Diğer teorik senaryolar, çok sayıda evren öngörüyor. Tek başına sicim teorisi 10 ila 100 farklı, eşit derecede geçerli çözümler verebilir. Peki her birinin bir evreni var mı? Bazı bilim adamları, kendi Evrenimizdeki fizik yasalarının yaşamın varlığına olağanüstü derecede iyi ayarlanmış göründüğüne de dikkat çekiyorlar. Temel sabitleri biraz tek yönde değiştirin ve yıldızlar asla oluşmaz; Onları diğerine çevirin ve yararlı herhangi bir şey gerçekleşmeden önce Evren kendi içine çöker. Bu fikirler Antropik İlke denen bir şeye yol açtı, bu Evren’in böyle olduğunu çünkü onu gözlemlemek için burada olduğumuzu söylüyor. Çıkarım, yıldızların ve gezegenlerin oluşması ve yaşamın gelişmesi için doğru koşullara sahip olmayan, bizimkiyle birlikte var olan gazilyonlarca başka cansız evren olabileceğidir.
Sonunda Evrene ne olacak?
Evren genişlemeye devam ettikçe, sonunda hidrojen yakıtı bitecek ve yıldız oluşumu duracak.Tüm yıldızlar ya kara delikler ya da egzotik, kara cüceler gibi süper yoğun küller olarak sona erecek ve Evrenin içeriği soğuyacak ve ölecek.Sonunda, onlarca veya yüz milyarlarca yıl olarak ölçülen zaman ölçeklerinde kara delikler bile buharlaşacaktır.

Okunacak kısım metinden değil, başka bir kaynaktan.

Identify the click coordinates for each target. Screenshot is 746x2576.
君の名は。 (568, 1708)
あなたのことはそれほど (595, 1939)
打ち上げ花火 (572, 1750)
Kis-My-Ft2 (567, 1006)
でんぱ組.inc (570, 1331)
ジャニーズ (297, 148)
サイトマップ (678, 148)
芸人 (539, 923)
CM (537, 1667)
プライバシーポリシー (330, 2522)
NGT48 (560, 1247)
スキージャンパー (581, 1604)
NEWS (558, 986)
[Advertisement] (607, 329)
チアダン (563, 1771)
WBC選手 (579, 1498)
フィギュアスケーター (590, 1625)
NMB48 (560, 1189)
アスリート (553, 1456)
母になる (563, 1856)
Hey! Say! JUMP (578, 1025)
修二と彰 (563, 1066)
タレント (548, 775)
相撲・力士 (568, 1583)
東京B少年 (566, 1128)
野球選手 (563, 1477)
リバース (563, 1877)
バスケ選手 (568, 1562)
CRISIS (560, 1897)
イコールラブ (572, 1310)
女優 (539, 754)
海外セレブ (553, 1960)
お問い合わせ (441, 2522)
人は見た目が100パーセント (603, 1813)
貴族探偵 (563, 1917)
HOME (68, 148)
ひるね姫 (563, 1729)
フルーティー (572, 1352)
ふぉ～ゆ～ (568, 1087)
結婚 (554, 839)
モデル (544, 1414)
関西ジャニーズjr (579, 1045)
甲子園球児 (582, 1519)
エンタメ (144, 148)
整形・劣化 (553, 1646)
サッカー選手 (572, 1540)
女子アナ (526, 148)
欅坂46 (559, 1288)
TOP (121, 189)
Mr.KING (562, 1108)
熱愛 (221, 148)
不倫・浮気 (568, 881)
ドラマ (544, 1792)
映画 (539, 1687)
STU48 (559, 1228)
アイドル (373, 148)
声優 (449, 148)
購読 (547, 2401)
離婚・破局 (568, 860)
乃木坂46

Evrenin çok uzak bir gelecekte neye benzeyeceğini tahmin etmeye çalışmanın biraz daha ciddi bir yönü var.Yakın zamanda Amerika Birleşik Devletleri’nde Lawrence Krauss ve Richard Scherrer tarafından bazı çalışmalarda vurgulanmıştır.Birkaç bin milyar yıl ileriye baktılar ve karanlık enerjinin etkilerinin öyle olacağını keşfettiler ki, Evren’in çoğu bizden o kadar hızlı uzaklaşacak ki artık onu göremeyecektik. Örneğin, CMBR, galaksilerin çoğu gibi ortadan kaybolacaktı.Yalnızca kendi Yerel Grubumuzun üyeleri (bkz. Bölüm 9) görünür kalabilmek için yerçekimiyle yeterince sıkı bir şekilde bağlanabilir.Yerel Grup, sakinlerinin diğerlerinden hiçbirini tespit edemeyeceği bir dizi ‘ada Evren’ den biri olacaktı.
Çoklu evrenler fikri hakkında ilginç bilgiler
Bu kısa video’yu izleyerek çoklu evrenler fikri hakkında detaylı bilgi alabilirsiniz.